Dataset items
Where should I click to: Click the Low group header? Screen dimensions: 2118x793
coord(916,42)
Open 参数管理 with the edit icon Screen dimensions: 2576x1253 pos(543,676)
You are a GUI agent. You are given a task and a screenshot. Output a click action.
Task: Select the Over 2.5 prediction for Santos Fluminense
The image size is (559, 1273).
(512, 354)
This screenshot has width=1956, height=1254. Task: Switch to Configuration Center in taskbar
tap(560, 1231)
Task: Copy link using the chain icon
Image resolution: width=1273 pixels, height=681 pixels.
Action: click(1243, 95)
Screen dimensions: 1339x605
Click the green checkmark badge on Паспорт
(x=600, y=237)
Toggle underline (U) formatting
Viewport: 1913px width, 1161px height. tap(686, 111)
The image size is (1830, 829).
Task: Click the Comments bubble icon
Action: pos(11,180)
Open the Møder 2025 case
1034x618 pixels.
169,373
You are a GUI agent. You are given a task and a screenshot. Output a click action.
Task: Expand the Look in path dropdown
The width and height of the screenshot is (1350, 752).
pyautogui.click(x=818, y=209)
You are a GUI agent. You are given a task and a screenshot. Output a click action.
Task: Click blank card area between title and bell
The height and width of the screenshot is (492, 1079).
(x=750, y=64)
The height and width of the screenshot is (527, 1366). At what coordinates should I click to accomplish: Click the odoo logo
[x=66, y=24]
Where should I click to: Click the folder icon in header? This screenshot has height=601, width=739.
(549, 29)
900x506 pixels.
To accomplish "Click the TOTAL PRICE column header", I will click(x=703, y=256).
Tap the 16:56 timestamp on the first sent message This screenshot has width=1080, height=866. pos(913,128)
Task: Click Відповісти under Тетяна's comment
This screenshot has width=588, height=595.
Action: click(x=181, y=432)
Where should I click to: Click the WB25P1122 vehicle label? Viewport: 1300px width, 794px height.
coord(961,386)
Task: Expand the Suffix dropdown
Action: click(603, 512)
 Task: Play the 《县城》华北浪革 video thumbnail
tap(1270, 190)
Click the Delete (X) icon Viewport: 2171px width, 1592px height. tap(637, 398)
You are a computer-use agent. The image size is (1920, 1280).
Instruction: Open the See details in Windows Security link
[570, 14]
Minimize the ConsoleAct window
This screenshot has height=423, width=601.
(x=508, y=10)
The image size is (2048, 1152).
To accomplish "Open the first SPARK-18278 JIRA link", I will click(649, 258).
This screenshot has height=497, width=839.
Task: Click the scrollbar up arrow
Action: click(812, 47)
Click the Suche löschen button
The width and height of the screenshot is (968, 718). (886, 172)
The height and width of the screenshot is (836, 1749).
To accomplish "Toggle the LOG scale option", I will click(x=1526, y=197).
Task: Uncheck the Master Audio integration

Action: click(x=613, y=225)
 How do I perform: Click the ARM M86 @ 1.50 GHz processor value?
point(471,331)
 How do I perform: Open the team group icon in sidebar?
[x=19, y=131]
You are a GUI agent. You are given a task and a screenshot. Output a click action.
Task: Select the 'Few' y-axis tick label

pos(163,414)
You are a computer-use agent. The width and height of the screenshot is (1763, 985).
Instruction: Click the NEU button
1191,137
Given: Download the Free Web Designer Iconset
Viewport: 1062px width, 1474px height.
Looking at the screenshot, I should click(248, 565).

INSTRUCTIONS FOR THE TASK> Copy out, word for word, the part of the data above that opens with the line containing "Where should I click to: Click the folder" and closes with the line containing "(x=508, y=10)", including both of those lines.

FINAL ANSWER>
Where should I click to: Click the folder icon in header? This screenshot has height=601, width=739.
(549, 29)
900x506 pixels.
To accomplish "Click the TOTAL PRICE column header", I will click(x=703, y=256).
Tap the 16:56 timestamp on the first sent message This screenshot has width=1080, height=866. pos(913,128)
Task: Click Відповісти under Тетяна's comment
This screenshot has width=588, height=595.
Action: click(x=181, y=432)
Where should I click to: Click the WB25P1122 vehicle label? Viewport: 1300px width, 794px height.
coord(961,386)
Task: Expand the Suffix dropdown
Action: click(603, 512)
 Task: Play the 《县城》华北浪革 video thumbnail
tap(1270, 190)
Click the Delete (X) icon Viewport: 2171px width, 1592px height. tap(637, 398)
You are a computer-use agent. The image size is (1920, 1280).
Instruction: Open the See details in Windows Security link
[570, 14]
Minimize the ConsoleAct window
This screenshot has height=423, width=601.
(x=508, y=10)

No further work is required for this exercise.